- How to complete this task: Locate every line in the records below that holds the word "height" and return each one.

- Source data:
____
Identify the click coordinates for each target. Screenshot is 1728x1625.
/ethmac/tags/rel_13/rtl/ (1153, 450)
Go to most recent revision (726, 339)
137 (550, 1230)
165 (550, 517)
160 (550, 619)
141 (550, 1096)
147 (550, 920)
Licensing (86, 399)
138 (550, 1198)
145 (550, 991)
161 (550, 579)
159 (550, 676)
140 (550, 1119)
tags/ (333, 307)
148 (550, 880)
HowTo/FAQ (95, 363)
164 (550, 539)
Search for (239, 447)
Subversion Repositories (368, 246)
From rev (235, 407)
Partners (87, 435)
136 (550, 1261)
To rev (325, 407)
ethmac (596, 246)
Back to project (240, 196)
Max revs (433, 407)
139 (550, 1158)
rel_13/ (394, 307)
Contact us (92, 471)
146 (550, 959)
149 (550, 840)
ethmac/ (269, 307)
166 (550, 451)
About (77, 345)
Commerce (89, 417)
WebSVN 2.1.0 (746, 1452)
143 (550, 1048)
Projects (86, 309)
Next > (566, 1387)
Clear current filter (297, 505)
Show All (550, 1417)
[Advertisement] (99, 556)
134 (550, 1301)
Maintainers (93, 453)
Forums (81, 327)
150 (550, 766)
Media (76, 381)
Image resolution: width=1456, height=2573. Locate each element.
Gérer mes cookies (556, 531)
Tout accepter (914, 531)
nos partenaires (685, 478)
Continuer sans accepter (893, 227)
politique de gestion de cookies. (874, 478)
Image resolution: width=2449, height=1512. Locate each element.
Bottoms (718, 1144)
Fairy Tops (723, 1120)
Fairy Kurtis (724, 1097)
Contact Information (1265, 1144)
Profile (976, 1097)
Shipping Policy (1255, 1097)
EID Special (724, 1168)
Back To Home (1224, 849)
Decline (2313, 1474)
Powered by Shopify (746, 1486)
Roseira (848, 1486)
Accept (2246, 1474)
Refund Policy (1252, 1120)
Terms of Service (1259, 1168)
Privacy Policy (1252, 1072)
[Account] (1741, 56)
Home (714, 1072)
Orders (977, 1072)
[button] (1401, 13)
____
- Task solution:
Image resolution: width=1456, height=2573. Locate each element.
Image resolution: width=2449, height=1512. Locate each element.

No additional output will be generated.